__Texto proporcionado__
--------

Aquí podría abrirse un vasto y complejo campo de reflexión sobre el tema de la riqueza y de la pobreza, incluso a escala mundial, en el que se confrontan dos lógicas económicas: la lógica del lucro y la lógica de la distribución equitativa de los bienes, que no están en contradicción entre sí, con tal de que su relación esté bien ordenada. La doctrina social católica ha sostenido siempre que la distribución equitativa de los bienes es prioritaria. El lucro es naturalmente legítimo y, en una medida justa, necesario para el desarrollo económico.

En la encíclica Centesimus annus escribió Juan Pablo II: «La moderna economía de empresa comporta aspectos positivos, cuya raíz es la libertad de la persona, que se expresa en el campo económico y en otros campos» (n. 32). Sin embargo -añadió-, no se ha de considerar el capitalismo como el único modelo válido de organización económica (cf. ib., 35). La emergencia del hambre y la emergencia ecológica muestran cada vez con más evidencia que, cuando predomina la lógica del lucro, aumenta la desproporción entre ricos y pobres y una dañosa explotación del planeta. En cambio, cuando predomina la lógica del compartir y de la solidaridad, es posible corregir la ruta y orientarla hacia un desarrollo equitativo y sostenible.

María santísima, que en el Magníficat proclama: el Señor «a los hambrientos los colma de bienes y a los ricos los despide vacíos» (Lc 1,53), ayude a los cristianos a usar con sabiduría evangélica, es decir, con generosa solidaridad, los bienes terrenos, e inspire a los gobernantes y a los economistas estrategias clarividentes que favorezcan el auténtico progreso de todos los pueblos.

[Después del Ángelus] Saludo a los peregrinos de lengua española... Siguiendo las enseñanzas del evangelio de hoy usad adecuadamente los bienes terrenos y humanizad las estructuras económicas, a fin de que todos puedan llevar una vida más digna y acorde con los planes de Dios.

NAVIDAD, FIESTA DE LA FAMILIA


Benedicto XVI, Ángelus del 28 de diciembre de 2008
Queridos hermanos y hermanas:
En el domingo que sigue al Nacimiento del Señor, celebramos con alegría a la Sagrada Familia de Nazaret. El contexto es el más adecuado, porque la Navidad es por excelencia la fiesta de la familia. Lo demuestran numerosas tradiciones y costumbres sociales, especialmente la de reunirse todos, precisamente en familia, para las comidas festivas y para intercambiarse felicitaciones y regalos. Y ¡cómo no notar que en estas circunstancias, el malestar y el dolor causados por ciertas heridas familiares se amplifican!
Jesús quiso nacer y crecer en una familia humana; tuvo a la Virgen María como madre; y san José le hizo de padre. Ellos lo criaron y educaron con inmenso amor. La familia de Jesús merece de verdad el título de "santa", porque su mayor anhelo era cumplir la voluntad de Dios, encarnada en la adorable presencia de Jesús.
Por una parte, es una familia como todas las demás y, en cuanto tal, es modelo de amor conyugal, de colaboración, de sacrificio, de ponerse en manos de la divina Providencia, de laboriosidad y de solidaridad; es decir, de todos los valores que la familia conserva y promueve, contribuyendo de modo primario a formar el entramado de toda sociedad.

--------

__Consigna 1__
Explica en una a tres oraciones por qué, según el texto proporcionado, la familia de Jesús merece el título de «santa».
__Consigna 2__
Transcribe sin cambios todo el pasaje del texto proporcionado, desde «María santísima, que» hasta «planes de Dios.».
Los datos constituyen un material aparte, independiente del texto.

__Datos recopilados__
--------

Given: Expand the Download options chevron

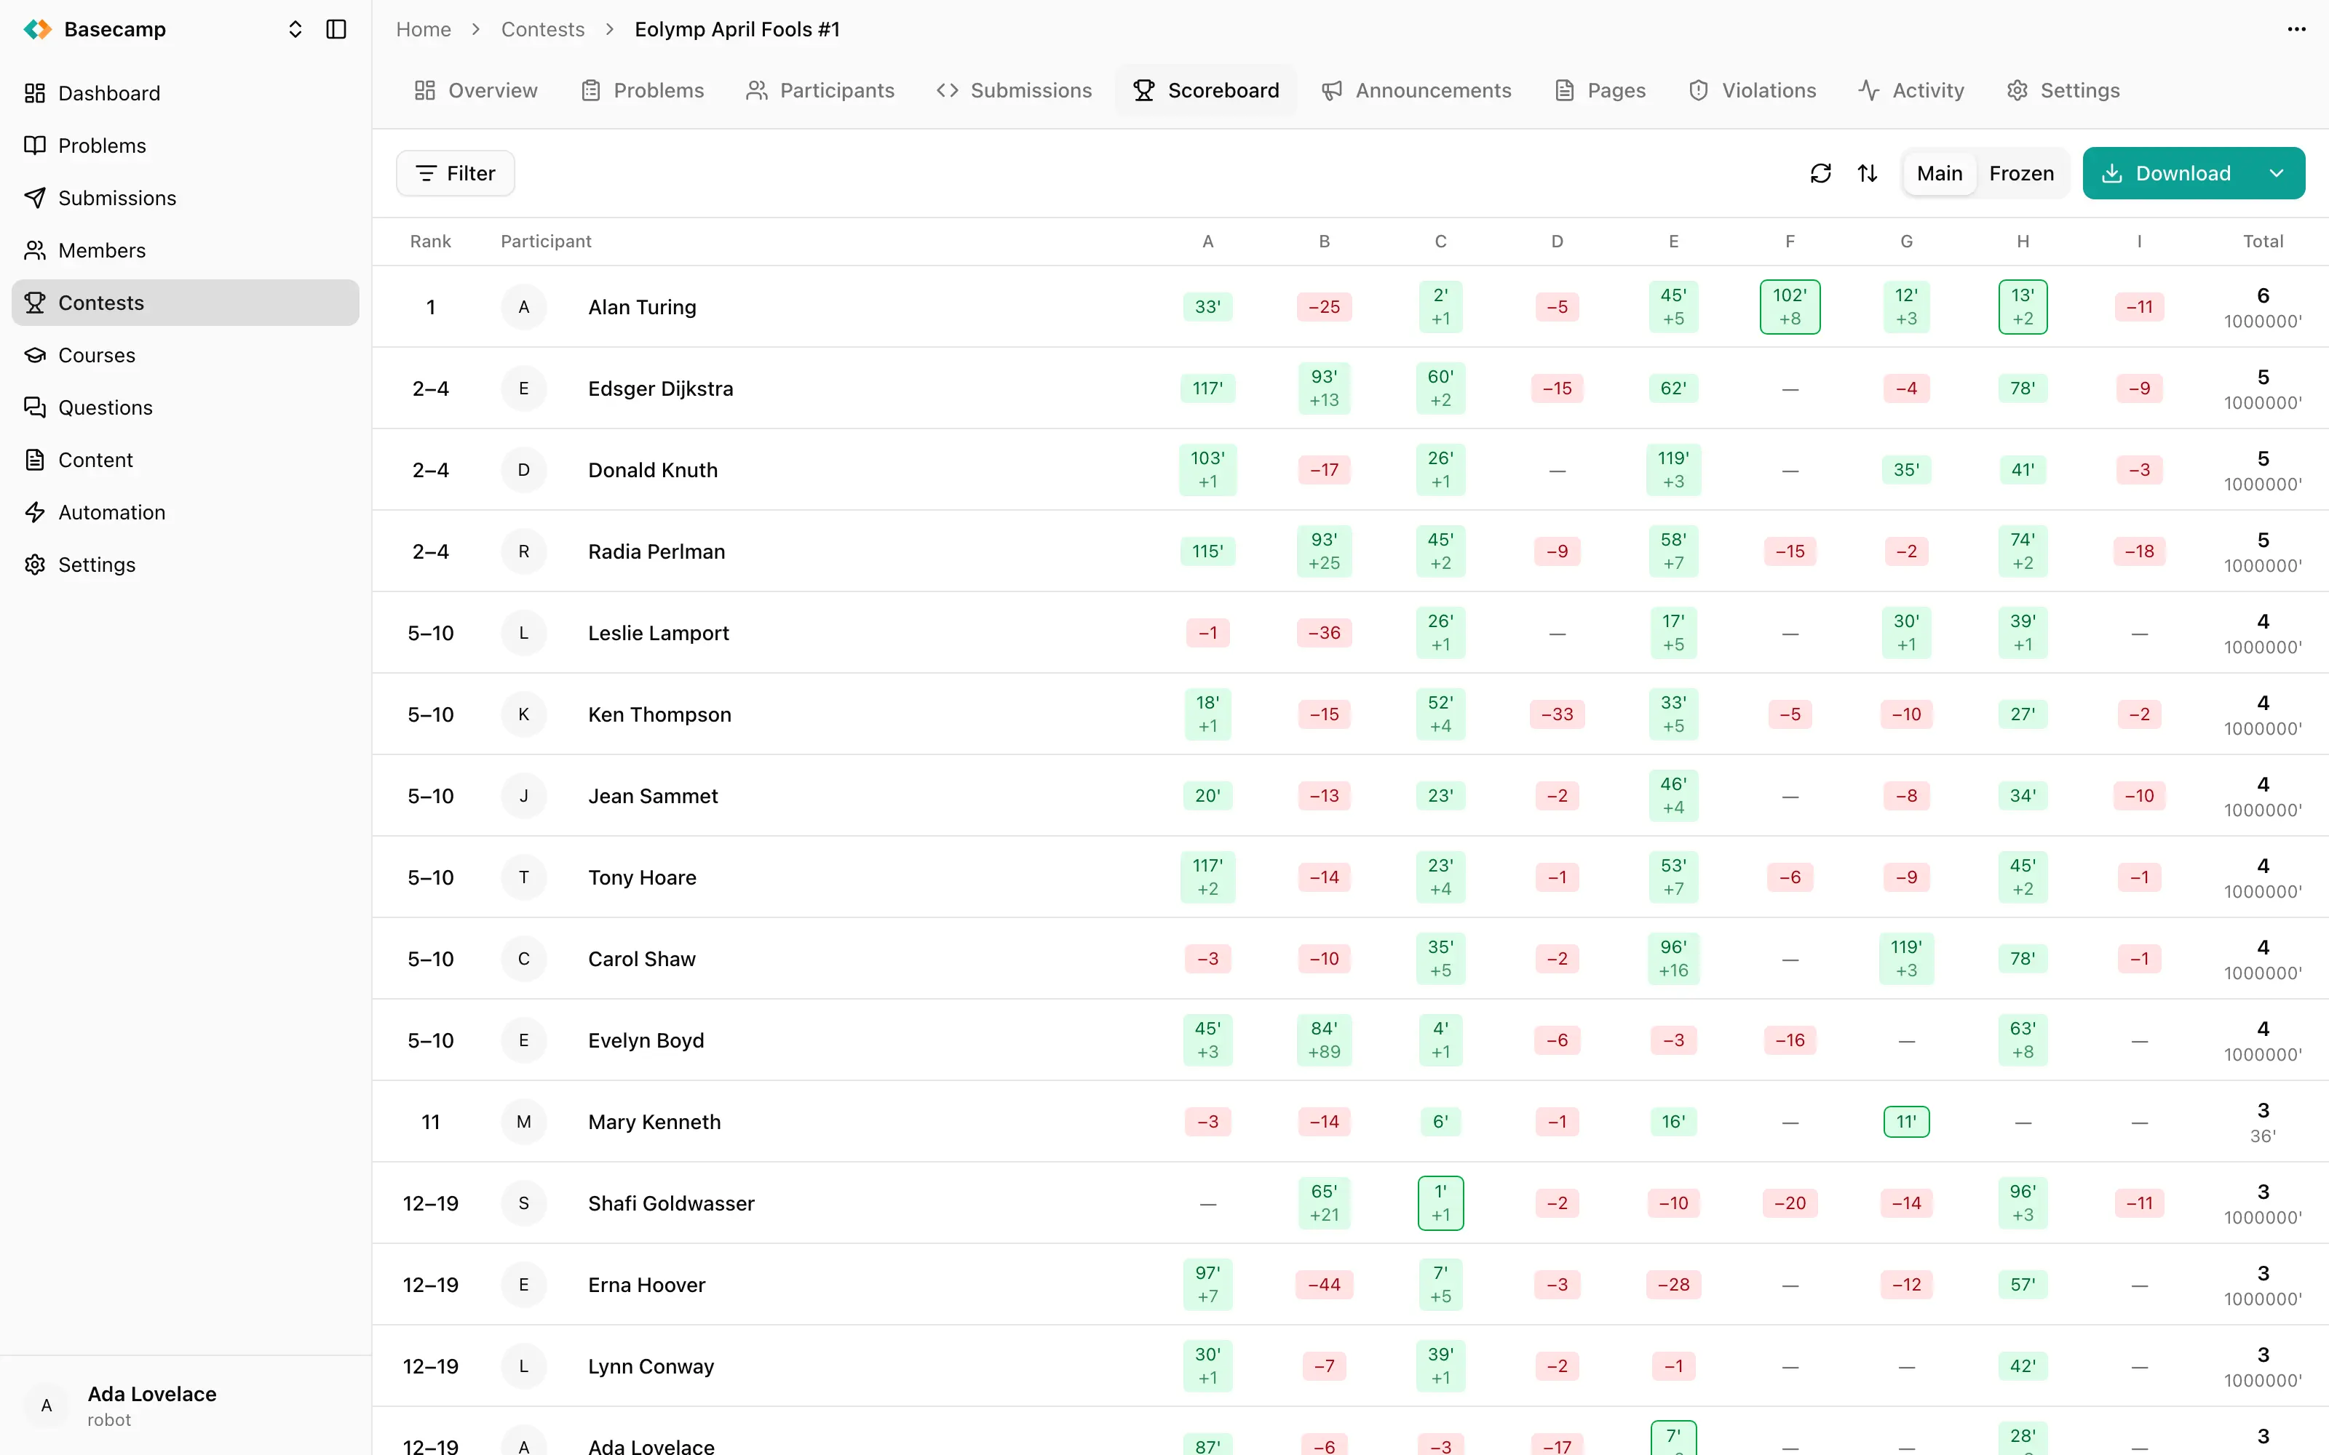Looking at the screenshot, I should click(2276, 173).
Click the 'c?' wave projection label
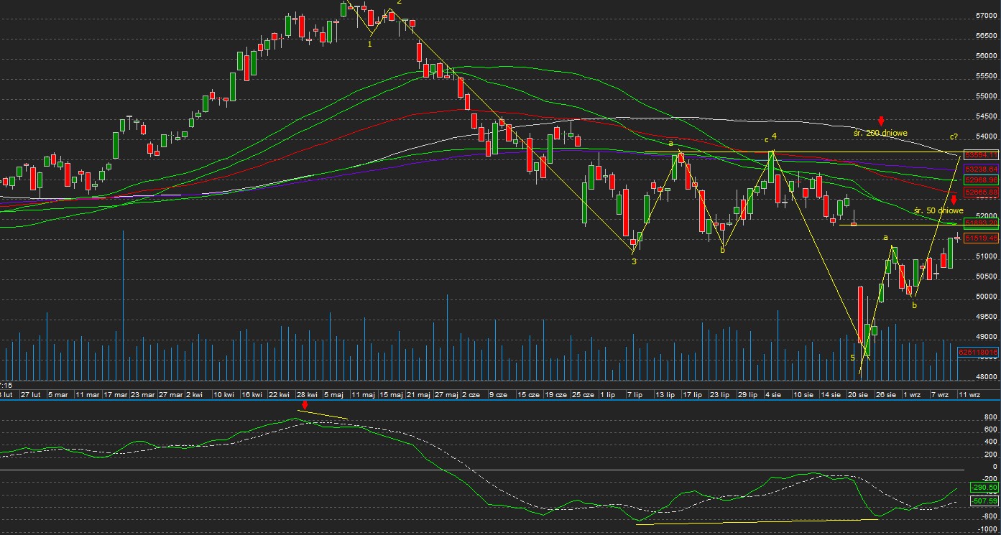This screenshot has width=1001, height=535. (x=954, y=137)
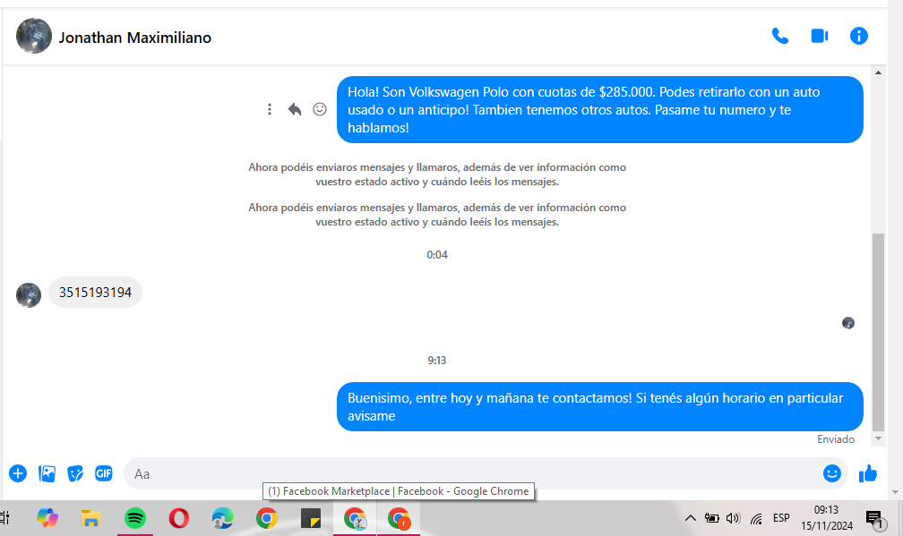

--------

__Solución completa 1__
La familia de Jesús merece el título de «santa» porque su mayor anhelo era cumplir la voluntad de Dios, encarnada en la adorable presencia de Jesús.

__Solución completa 2__
María santísima, que en el Magníficat proclama: el Señor «a los hambrientos los colma de bienes y a los ricos los despide vacíos» (Lc 1,53), ayude a los cristianos a usar con sabiduría evangélica, es decir, con generosa solidaridad, los bienes terrenos, e inspire a los gobernantes y a los economistas estrategias clarividentes que favorezcan el auténtico progreso de todos los pueblos.

[Después del Ángelus] Saludo a los peregrinos de lengua española... Siguiendo las enseñanzas del evangelio de hoy usad adecuadamente los bienes terrenos y humanizad las estructuras económicas, a fin de que todos puedan llevar una vida más digna y acorde con los planes de Dios.